1. Design. 2. Discipline.

Where these two values are dispensable long term devops and the new world shine through. I've worked in both worlds and the only mistake is assuming one size fits all.


In general you seem like an absurd sort of creature. Neither here nor there. Bragging about your facility and business velocity. Everything you claim to do sysadmins were doing in 98 and with equal velocity and adequate coverage.

There were guys like this that were there before and helped everyone along: https://www.computerhope.com/people/don_libes.htm


At the risk of being too "meta", although I agree with what I believe is your point about good sysadmins having been advancing automation (and otherwise keeping business needs in mind), I worry that you're distracting a reader from that point by what reads as an ad-hominem attack in your first sentence.

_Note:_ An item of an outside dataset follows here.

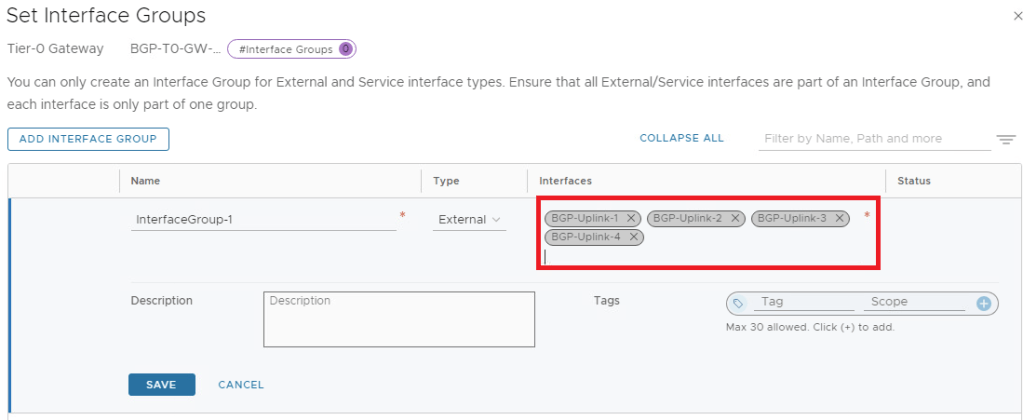
Task: Remove the BGP-Uplink-1 interface chip
Action: click(631, 218)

I'm still not certain what point you were trying to make with "neithere here nor there", however.


Have you SEEN how Bash array indexing works? It’s not exactly user friendly. Same with Bash hashtables (which I don’t think are really hashtables).

I love Bash and use it way more often than I should, but Bash is not a friendly language. Mocking and stubbing functions is really hard to do, which makes tests awkward, even with BATS. And you need to watch the file descriptor to which text is sent to avoid things get globes unexpectedly. And you need to properly scope your vars to avoid unexpected collisions. And everything regarding sourcing and importing dependencies. Etc.

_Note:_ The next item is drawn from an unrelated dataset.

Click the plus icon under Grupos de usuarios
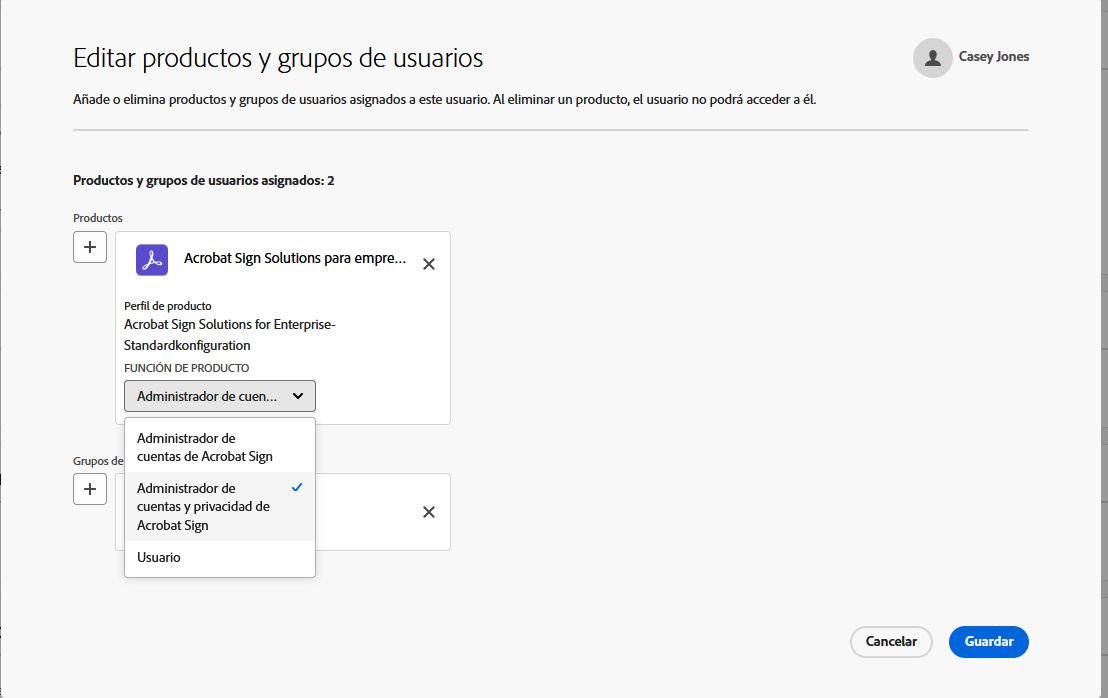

>I use Rake (or Gulp, or whatever) because then I can use Ruby (or JavaScript, or whatever).

This is an anti-feature. When you need this, your build is too complicated.


But they're also not particularly good.

Million+ line codebases got errm made with make. In my experience people most sneering at it have far lesser demands on their tool...


Million+ line codebases were written entirely in COBOL.

The world advances.


Some were, I guess, but hardly all of them. The Linux kernel is built with Make, for example.


There are been several attempts at introducing a new build system, but they have been all shot down over introducing dependencies.


If it ain't broke don't fix it!

How many features could people have implemented or bugs fixed or general progress made instead of obsessing over tooling?


It's weird that you use the word "advances" to refer to JavaScript-based build processes.


I've written a makefile from scratch.

My challenge to you: I want a makefile that has 20 third party dependencies and can be built on osx, linux, and windows.

I can do this within an hour with gradle, ant, or maven. The ecosystem doesn't exist for this in make, and anything I could come up with to make it possible would end up being a tool that would look like automake and the monstrosity that it entails.


That's a bit unfair, because make relies on the underlying system capabilities much more than Java does, and Windows' just isn't up to snuff. But for the other platforms, autotools definitely can do what you ask.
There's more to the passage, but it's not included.